+++ Records supplied +++
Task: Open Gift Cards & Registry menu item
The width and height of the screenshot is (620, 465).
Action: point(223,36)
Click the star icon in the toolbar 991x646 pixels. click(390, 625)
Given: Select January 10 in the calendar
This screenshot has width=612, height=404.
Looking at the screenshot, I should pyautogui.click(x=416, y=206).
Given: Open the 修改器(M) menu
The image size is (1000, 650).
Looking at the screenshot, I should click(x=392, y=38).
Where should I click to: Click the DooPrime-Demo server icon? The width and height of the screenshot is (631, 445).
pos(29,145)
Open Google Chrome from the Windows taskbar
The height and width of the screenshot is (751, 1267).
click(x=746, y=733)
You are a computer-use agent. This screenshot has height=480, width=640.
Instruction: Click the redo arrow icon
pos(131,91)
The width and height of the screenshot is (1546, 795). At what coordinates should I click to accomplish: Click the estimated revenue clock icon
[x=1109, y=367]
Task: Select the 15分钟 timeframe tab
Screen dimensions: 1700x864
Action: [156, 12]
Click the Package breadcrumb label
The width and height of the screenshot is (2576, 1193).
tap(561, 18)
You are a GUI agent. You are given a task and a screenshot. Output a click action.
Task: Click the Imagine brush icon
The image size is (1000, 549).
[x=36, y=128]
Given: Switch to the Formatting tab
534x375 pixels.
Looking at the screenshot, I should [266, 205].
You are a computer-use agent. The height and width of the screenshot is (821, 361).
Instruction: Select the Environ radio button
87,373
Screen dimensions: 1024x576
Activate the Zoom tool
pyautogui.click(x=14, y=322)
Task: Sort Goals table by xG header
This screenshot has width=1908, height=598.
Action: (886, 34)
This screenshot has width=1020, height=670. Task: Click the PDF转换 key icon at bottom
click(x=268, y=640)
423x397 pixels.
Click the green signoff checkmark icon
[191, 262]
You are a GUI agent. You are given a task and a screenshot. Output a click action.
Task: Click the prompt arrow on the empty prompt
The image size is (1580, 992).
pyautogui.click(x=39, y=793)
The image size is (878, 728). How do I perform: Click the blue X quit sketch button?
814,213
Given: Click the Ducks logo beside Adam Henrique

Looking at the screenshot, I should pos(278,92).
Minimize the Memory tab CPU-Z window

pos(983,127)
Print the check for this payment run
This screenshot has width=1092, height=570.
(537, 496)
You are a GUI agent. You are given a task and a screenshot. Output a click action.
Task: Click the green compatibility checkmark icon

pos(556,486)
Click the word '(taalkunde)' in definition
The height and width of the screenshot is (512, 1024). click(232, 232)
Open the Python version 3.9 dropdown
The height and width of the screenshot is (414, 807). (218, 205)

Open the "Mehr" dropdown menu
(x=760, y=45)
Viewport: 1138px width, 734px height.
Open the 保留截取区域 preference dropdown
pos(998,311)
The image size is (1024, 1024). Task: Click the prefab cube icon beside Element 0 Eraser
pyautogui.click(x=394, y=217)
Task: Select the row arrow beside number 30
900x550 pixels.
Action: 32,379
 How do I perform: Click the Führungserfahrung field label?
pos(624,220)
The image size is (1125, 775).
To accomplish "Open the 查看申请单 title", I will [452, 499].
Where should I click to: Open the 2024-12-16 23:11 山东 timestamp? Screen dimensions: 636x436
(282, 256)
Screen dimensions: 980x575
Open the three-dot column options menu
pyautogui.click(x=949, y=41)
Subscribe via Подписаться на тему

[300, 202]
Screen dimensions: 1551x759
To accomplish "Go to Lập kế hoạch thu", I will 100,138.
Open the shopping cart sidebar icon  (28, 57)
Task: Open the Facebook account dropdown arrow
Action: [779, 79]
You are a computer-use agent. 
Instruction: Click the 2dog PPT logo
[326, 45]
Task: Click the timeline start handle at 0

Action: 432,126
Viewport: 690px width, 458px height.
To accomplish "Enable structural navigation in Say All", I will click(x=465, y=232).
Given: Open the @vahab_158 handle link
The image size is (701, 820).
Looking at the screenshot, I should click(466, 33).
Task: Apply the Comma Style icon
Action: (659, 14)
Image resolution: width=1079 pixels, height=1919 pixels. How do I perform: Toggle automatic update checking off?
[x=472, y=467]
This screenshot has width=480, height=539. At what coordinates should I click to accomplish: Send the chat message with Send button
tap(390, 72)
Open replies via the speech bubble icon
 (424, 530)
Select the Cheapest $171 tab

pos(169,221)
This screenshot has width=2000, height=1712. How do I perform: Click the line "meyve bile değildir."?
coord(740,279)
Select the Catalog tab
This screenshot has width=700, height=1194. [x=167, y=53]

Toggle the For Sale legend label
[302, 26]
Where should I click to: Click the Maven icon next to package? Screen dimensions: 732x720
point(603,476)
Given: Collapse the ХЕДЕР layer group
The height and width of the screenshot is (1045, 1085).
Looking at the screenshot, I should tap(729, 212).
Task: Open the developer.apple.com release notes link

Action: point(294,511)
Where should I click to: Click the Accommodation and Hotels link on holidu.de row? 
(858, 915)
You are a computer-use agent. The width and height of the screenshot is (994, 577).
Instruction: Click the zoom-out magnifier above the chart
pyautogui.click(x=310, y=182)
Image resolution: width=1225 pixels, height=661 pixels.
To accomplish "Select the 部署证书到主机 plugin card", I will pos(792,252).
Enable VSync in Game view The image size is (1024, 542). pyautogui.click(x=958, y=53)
+++
▶ **Problem details**
Print the data in full. Match it exactly.

▶ **Expected answer**
Task: Open Gift Cards & Registry menu item
The width and height of the screenshot is (620, 465).
Action: point(223,36)
Click the star icon in the toolbar 991x646 pixels. click(390, 625)
Given: Select January 10 in the calendar
This screenshot has width=612, height=404.
Looking at the screenshot, I should pyautogui.click(x=416, y=206).
Given: Open the 修改器(M) menu
The image size is (1000, 650).
Looking at the screenshot, I should click(x=392, y=38).
Where should I click to: Click the DooPrime-Demo server icon? The width and height of the screenshot is (631, 445).
pos(29,145)
Open Google Chrome from the Windows taskbar
The height and width of the screenshot is (751, 1267).
click(x=746, y=733)
You are a computer-use agent. This screenshot has height=480, width=640.
Instruction: Click the redo arrow icon
pos(131,91)
The width and height of the screenshot is (1546, 795). At what coordinates should I click to accomplish: Click the estimated revenue clock icon
[x=1109, y=367]
Task: Select the 15分钟 timeframe tab
Screen dimensions: 1700x864
Action: [156, 12]
Click the Package breadcrumb label
The width and height of the screenshot is (2576, 1193).
tap(561, 18)
You are a GUI agent. You are given a task and a screenshot. Output a click action.
Task: Click the Imagine brush icon
The image size is (1000, 549).
[x=36, y=128]
Given: Switch to the Formatting tab
534x375 pixels.
Looking at the screenshot, I should [266, 205].
You are a computer-use agent. The height and width of the screenshot is (821, 361).
Instruction: Select the Environ radio button
87,373
Screen dimensions: 1024x576
Activate the Zoom tool
pyautogui.click(x=14, y=322)
Task: Sort Goals table by xG header
This screenshot has width=1908, height=598.
Action: (886, 34)
This screenshot has width=1020, height=670. Task: Click the PDF转换 key icon at bottom
click(x=268, y=640)
423x397 pixels.
Click the green signoff checkmark icon
[191, 262]
You are a GUI agent. You are given a task and a screenshot. Output a click action.
Task: Click the prompt arrow on the empty prompt
The image size is (1580, 992).
pyautogui.click(x=39, y=793)
The image size is (878, 728). How do I perform: Click the blue X quit sketch button?
814,213
Given: Click the Ducks logo beside Adam Henrique

Looking at the screenshot, I should pos(278,92).
Minimize the Memory tab CPU-Z window

pos(983,127)
Print the check for this payment run
This screenshot has width=1092, height=570.
(537, 496)
You are a GUI agent. You are given a task and a screenshot. Output a click action.
Task: Click the green compatibility checkmark icon

pos(556,486)
Click the word '(taalkunde)' in definition
The height and width of the screenshot is (512, 1024). click(232, 232)
Open the Python version 3.9 dropdown
The height and width of the screenshot is (414, 807). (218, 205)

Open the "Mehr" dropdown menu
(x=760, y=45)
Viewport: 1138px width, 734px height.
Open the 保留截取区域 preference dropdown
pos(998,311)
The image size is (1024, 1024). Task: Click the prefab cube icon beside Element 0 Eraser
pyautogui.click(x=394, y=217)
Task: Select the row arrow beside number 30
900x550 pixels.
Action: 32,379
 How do I perform: Click the Führungserfahrung field label?
pos(624,220)
The image size is (1125, 775).
To accomplish "Open the 查看申请单 title", I will [452, 499].
Where should I click to: Open the 2024-12-16 23:11 山东 timestamp? Screen dimensions: 636x436
(282, 256)
Screen dimensions: 980x575
Open the three-dot column options menu
pyautogui.click(x=949, y=41)
Subscribe via Подписаться на тему

[300, 202]
Screen dimensions: 1551x759
To accomplish "Go to Lập kế hoạch thu", I will 100,138.
Open the shopping cart sidebar icon  (28, 57)
Task: Open the Facebook account dropdown arrow
Action: [779, 79]
You are a computer-use agent. 
Instruction: Click the 2dog PPT logo
[326, 45]
Task: Click the timeline start handle at 0

Action: 432,126
Viewport: 690px width, 458px height.
To accomplish "Enable structural navigation in Say All", I will click(x=465, y=232).
Given: Open the @vahab_158 handle link
The image size is (701, 820).
Looking at the screenshot, I should click(466, 33).
Task: Apply the Comma Style icon
Action: (659, 14)
Image resolution: width=1079 pixels, height=1919 pixels. How do I perform: Toggle automatic update checking off?
[x=472, y=467]
This screenshot has width=480, height=539. At what coordinates should I click to accomplish: Send the chat message with Send button
tap(390, 72)
Open replies via the speech bubble icon
 (424, 530)
Select the Cheapest $171 tab

pos(169,221)
This screenshot has width=2000, height=1712. How do I perform: Click the line "meyve bile değildir."?
coord(740,279)
Select the Catalog tab
This screenshot has width=700, height=1194. [x=167, y=53]

Toggle the For Sale legend label
[302, 26]
Where should I click to: Click the Maven icon next to package? Screen dimensions: 732x720
point(603,476)
Given: Collapse the ХЕДЕР layer group
The height and width of the screenshot is (1045, 1085).
Looking at the screenshot, I should tap(729, 212).
Task: Open the developer.apple.com release notes link

Action: point(294,511)
Where should I click to: Click the Accommodation and Hotels link on holidu.de row? 
(858, 915)
You are a computer-use agent. The width and height of the screenshot is (994, 577).
Instruction: Click the zoom-out magnifier above the chart
pyautogui.click(x=310, y=182)
Image resolution: width=1225 pixels, height=661 pixels.
To accomplish "Select the 部署证书到主机 plugin card", I will pos(792,252).
Enable VSync in Game view The image size is (1024, 542). pyautogui.click(x=958, y=53)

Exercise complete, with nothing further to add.